The advent of low natural gas prices as a result of the shale revolution led to a major structural shift from coal to gas in the power markets. Based on EVA’s proprietary Power Plant Tracking Database, almost 47 GW of gas-fired capacity has been added till date starting 2012. Nearly 13 GW of new gas capacity additions took place in the last four quarters across the lower 48, of which 11.7 GW were CCGTs whereas the remaining 1.3 GW were combustion turbines.
The new capacity added over the last four quarters would draw close to 1.5 BCFD of natural gas to produce power. But the overall impact on natural gas demand will be offset by gas-on-gas competition where the new – more efficient units would displace the older- less efficient gas-fired units. EVA projects this impact to be at 0.85 BCFD at current gas prices, but this impact could vary in the range of 0.75 to 1.00 BFCD depending on gas price movement.

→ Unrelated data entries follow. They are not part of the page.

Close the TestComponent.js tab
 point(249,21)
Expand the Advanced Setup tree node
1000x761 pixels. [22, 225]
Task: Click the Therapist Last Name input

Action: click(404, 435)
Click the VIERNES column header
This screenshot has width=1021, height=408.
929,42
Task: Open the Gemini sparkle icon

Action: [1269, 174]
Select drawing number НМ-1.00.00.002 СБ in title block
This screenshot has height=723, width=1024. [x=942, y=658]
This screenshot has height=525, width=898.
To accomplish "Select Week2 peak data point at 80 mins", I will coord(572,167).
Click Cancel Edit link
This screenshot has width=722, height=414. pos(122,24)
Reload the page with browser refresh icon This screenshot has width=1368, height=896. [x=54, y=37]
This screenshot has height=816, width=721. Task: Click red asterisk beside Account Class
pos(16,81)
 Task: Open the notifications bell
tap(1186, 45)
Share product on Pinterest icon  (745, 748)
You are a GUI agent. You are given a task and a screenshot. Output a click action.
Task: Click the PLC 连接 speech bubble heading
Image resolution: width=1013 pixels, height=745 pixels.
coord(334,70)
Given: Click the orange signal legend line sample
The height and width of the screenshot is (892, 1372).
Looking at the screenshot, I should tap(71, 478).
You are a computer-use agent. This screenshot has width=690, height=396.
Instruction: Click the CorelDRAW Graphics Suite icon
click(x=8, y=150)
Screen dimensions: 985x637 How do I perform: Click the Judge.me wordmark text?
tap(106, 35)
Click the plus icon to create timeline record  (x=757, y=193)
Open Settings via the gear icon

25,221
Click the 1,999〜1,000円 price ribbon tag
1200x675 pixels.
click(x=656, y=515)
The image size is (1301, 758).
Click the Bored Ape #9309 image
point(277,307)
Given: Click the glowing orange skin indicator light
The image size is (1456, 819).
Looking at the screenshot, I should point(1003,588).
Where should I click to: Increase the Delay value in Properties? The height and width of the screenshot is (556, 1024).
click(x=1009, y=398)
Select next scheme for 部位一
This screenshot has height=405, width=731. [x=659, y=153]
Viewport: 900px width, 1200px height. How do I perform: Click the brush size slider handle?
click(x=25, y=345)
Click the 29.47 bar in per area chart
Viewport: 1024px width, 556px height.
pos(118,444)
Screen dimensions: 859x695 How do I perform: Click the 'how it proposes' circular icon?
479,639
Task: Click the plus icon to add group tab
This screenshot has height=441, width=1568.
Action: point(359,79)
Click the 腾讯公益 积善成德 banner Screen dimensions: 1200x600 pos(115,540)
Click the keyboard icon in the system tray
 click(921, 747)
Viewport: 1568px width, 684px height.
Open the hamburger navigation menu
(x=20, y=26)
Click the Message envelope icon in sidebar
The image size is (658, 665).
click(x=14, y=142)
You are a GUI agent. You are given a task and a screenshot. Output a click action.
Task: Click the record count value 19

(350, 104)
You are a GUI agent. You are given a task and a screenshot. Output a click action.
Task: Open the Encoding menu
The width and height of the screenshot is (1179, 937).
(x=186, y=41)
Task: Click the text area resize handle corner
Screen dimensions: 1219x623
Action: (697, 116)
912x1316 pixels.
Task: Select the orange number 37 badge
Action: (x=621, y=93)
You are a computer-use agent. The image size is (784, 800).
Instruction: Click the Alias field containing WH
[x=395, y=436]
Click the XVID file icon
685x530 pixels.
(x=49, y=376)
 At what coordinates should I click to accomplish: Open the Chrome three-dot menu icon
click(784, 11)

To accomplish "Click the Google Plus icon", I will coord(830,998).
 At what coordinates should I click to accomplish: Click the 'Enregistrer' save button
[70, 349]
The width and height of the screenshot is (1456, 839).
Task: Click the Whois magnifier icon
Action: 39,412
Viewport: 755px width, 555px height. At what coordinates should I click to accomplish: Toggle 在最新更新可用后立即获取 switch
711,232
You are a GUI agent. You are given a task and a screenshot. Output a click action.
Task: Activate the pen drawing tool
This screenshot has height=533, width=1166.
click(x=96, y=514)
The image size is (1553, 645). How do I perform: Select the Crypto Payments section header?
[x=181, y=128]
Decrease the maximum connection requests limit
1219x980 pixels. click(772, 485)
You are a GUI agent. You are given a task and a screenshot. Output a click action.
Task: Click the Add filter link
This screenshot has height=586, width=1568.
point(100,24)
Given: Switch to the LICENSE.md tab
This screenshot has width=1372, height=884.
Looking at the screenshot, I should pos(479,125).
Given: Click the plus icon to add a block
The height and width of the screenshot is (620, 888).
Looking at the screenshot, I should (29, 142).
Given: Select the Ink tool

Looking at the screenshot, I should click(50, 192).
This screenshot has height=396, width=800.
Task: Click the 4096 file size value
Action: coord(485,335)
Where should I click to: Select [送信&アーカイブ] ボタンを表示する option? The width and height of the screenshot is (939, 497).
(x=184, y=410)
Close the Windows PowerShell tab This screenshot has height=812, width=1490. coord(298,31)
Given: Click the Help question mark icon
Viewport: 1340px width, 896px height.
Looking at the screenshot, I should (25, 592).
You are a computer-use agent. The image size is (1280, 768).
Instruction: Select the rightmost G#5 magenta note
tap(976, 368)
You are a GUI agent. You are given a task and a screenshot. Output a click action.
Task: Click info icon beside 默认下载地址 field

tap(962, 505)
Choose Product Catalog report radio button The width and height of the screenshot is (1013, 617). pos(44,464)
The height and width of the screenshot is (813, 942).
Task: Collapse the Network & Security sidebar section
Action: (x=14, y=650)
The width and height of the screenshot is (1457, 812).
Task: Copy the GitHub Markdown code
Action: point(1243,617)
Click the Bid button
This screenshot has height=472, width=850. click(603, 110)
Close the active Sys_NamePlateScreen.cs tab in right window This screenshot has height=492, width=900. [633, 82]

Major gas on gas competition can be seen in ERCOT at current gas prices, where the inefficient gas units cannot compete with coal plants burning either cheap PRB coal or mine-mouth lignite, thereby getting displaced by efficient new units. This results in almost 0.22 BCFD of gas burn being offset.
Similarly, in ISO-NE, where very little coal-fired generation exists, new units would displace older gas-fired units especially because the lack of demand growth is unable to absorb the new generation into the supply mix.
PJM and FRCC also experience significant gas on gas competition offsetting nearly 40% of new gas demand.